Records for locating displayed items

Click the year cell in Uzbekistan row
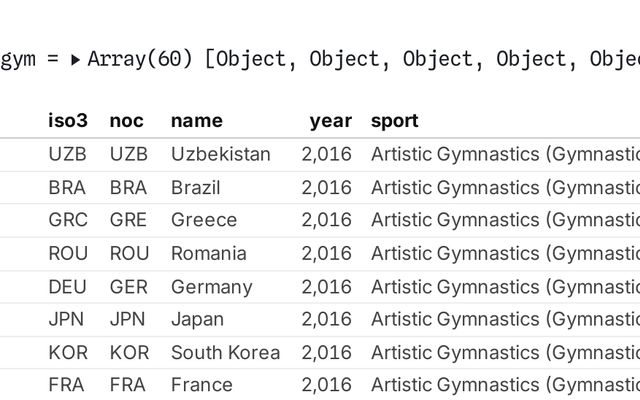 327,154
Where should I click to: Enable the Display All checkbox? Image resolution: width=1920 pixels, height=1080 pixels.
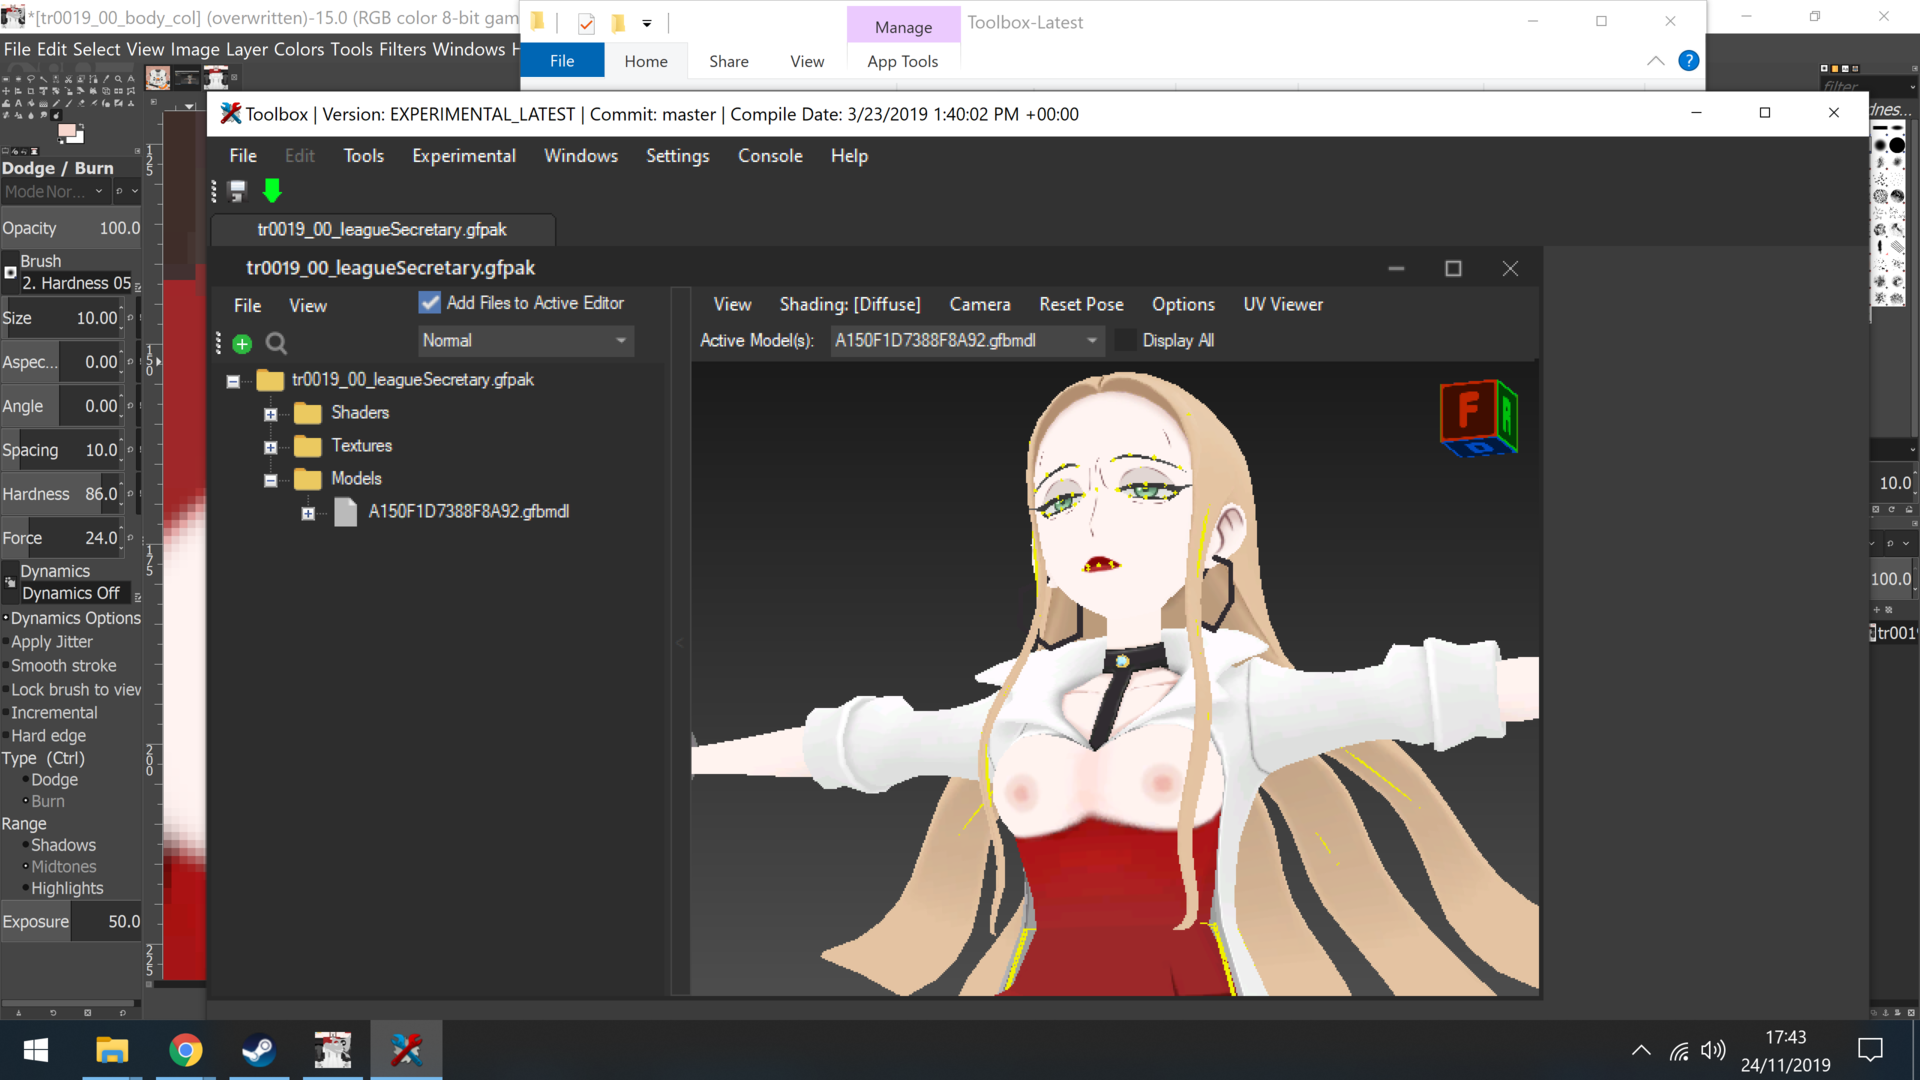coord(1126,341)
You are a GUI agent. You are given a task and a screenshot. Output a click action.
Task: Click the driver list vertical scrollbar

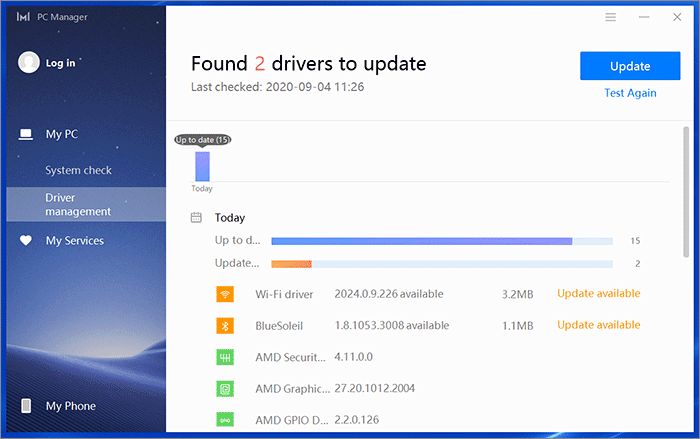pyautogui.click(x=685, y=190)
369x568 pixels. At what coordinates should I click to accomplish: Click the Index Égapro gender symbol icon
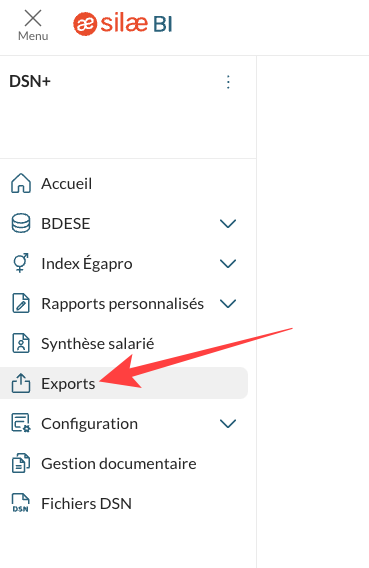tap(21, 263)
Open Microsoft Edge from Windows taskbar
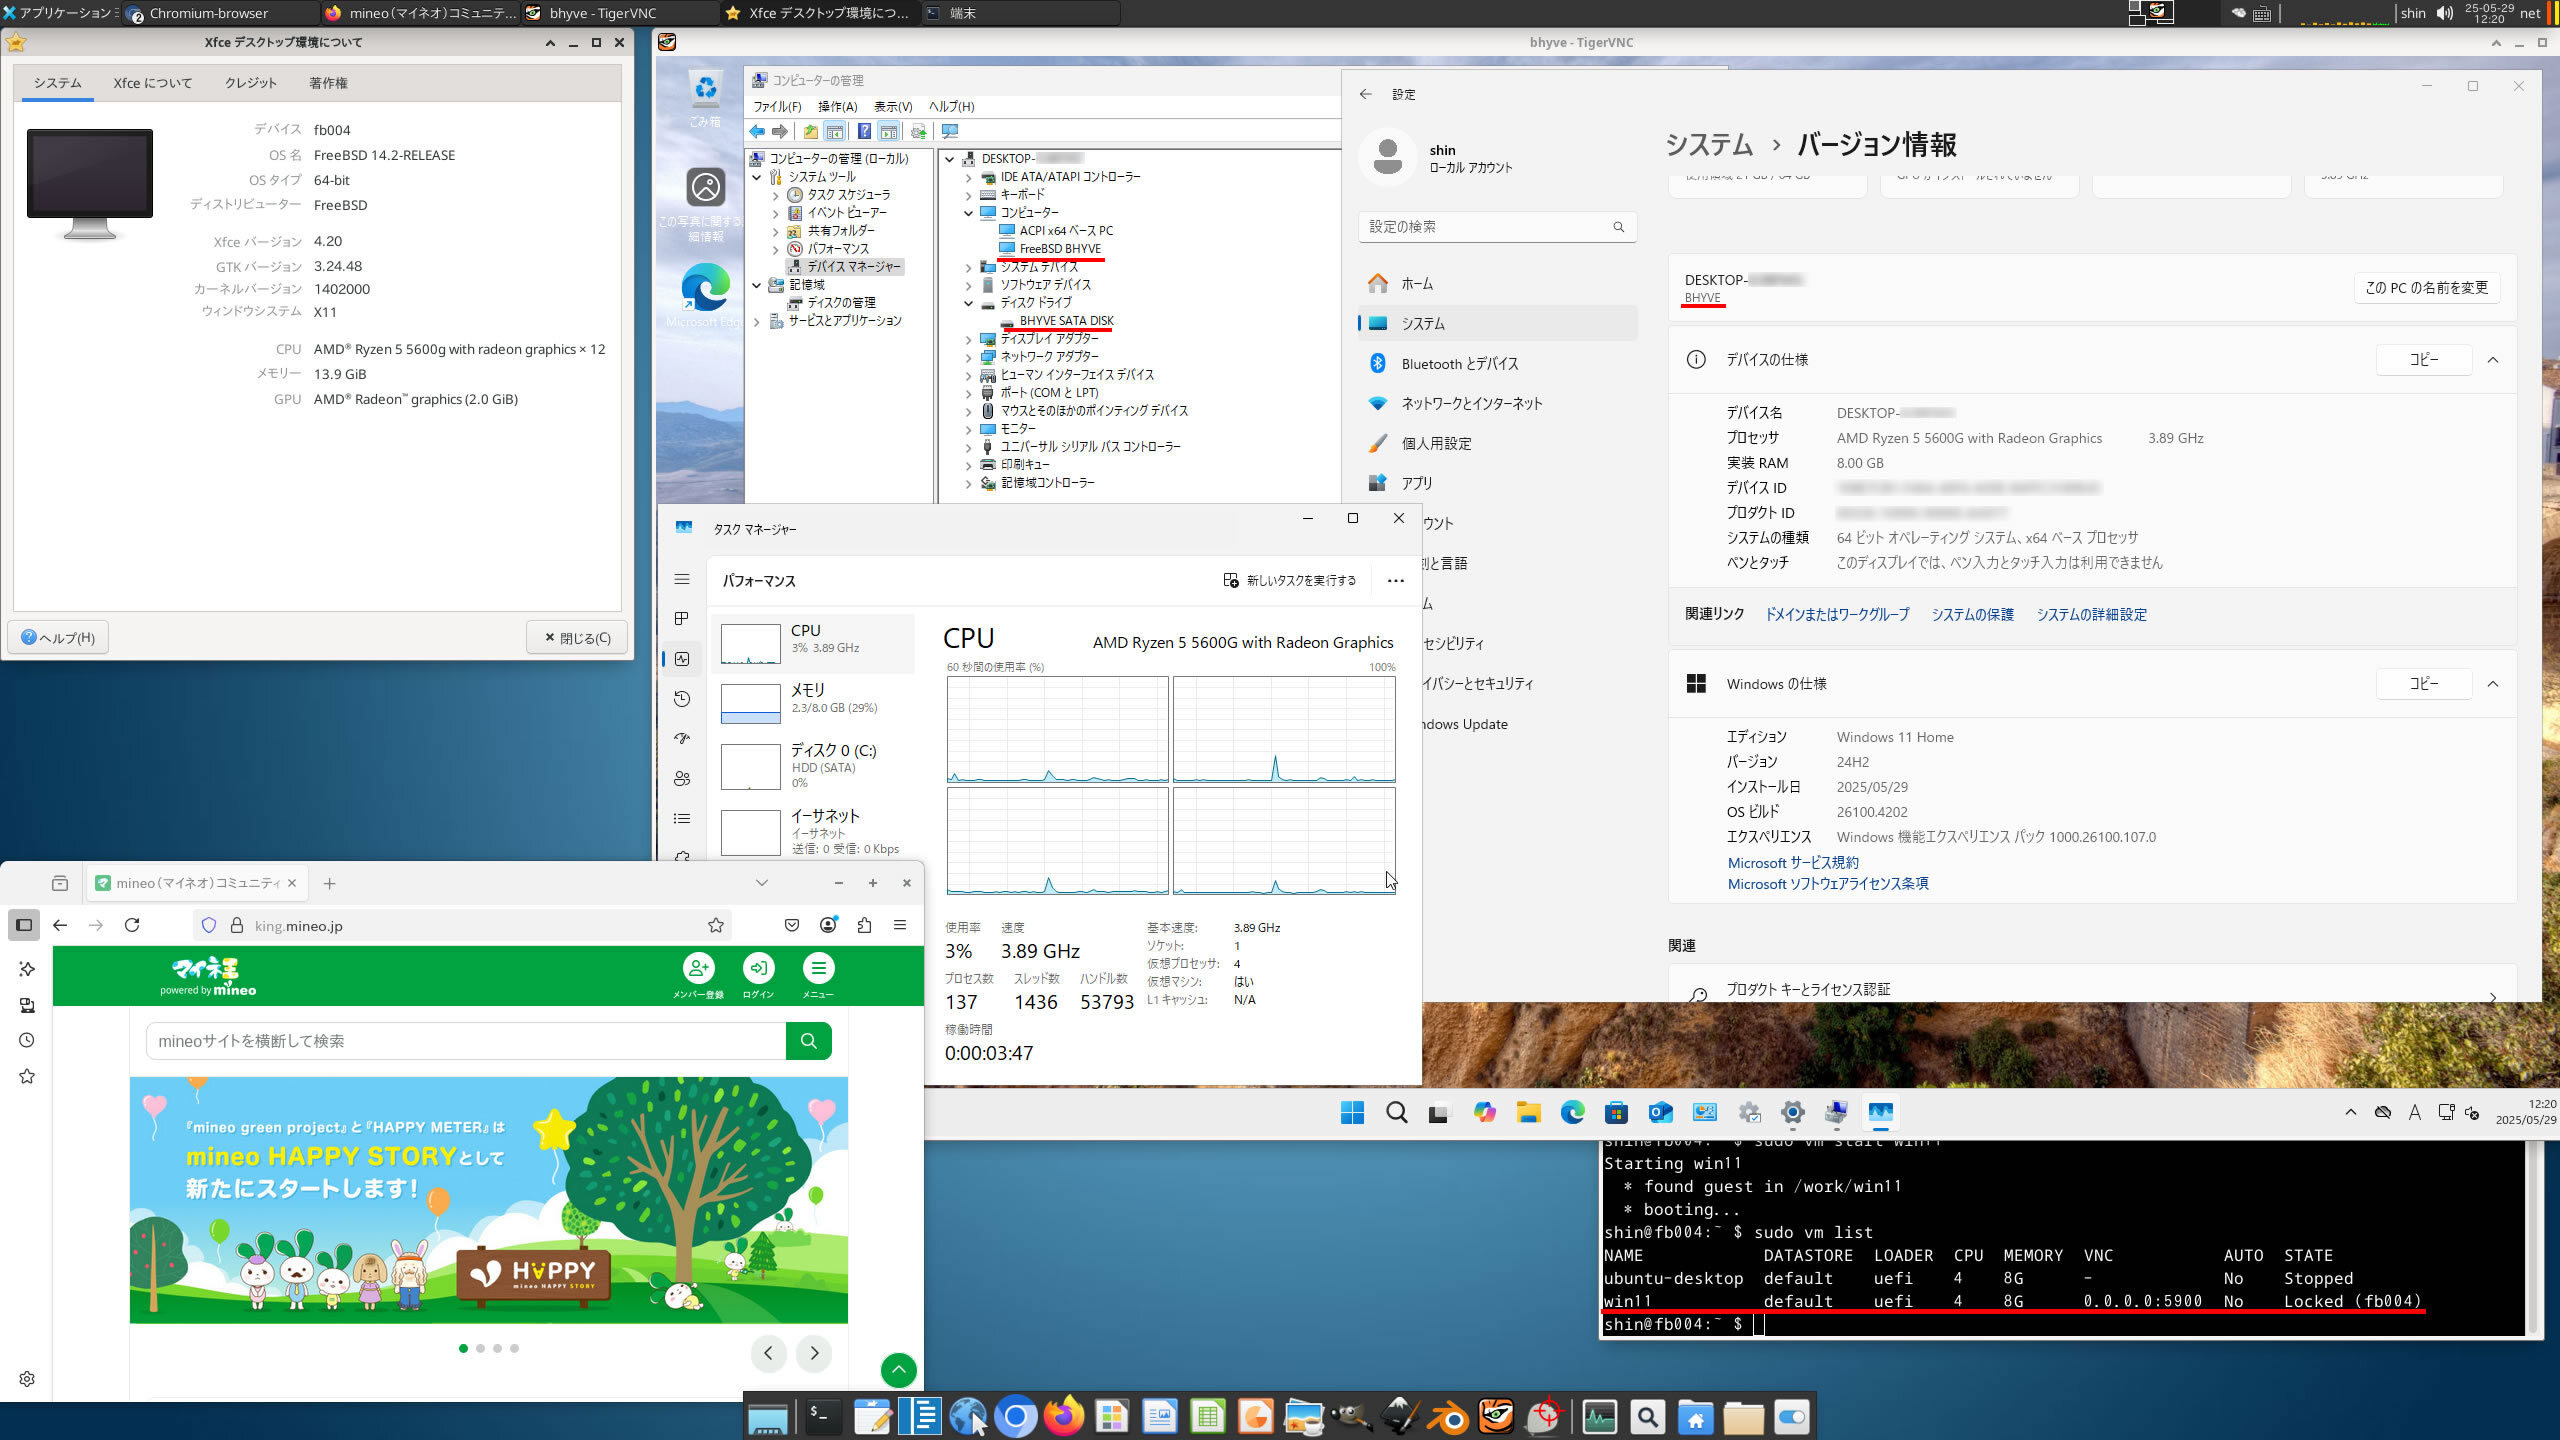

**WHAT TO WORK ON**
Repeat every line of text in the material above word for word, leaving out the pictures.

**FINAL ANSWER**
Click the year cell in Uzbekistan row
 327,154
Where should I click to: Enable the Display All checkbox? Image resolution: width=1920 pixels, height=1080 pixels.
coord(1126,341)
You are a GUI agent. You are given a task and a screenshot. Output a click action.
Task: Click the driver list vertical scrollbar

pyautogui.click(x=685, y=190)
369x568 pixels. At what coordinates should I click to accomplish: Click the Index Égapro gender symbol icon
tap(21, 263)
Open Microsoft Edge from Windows taskbar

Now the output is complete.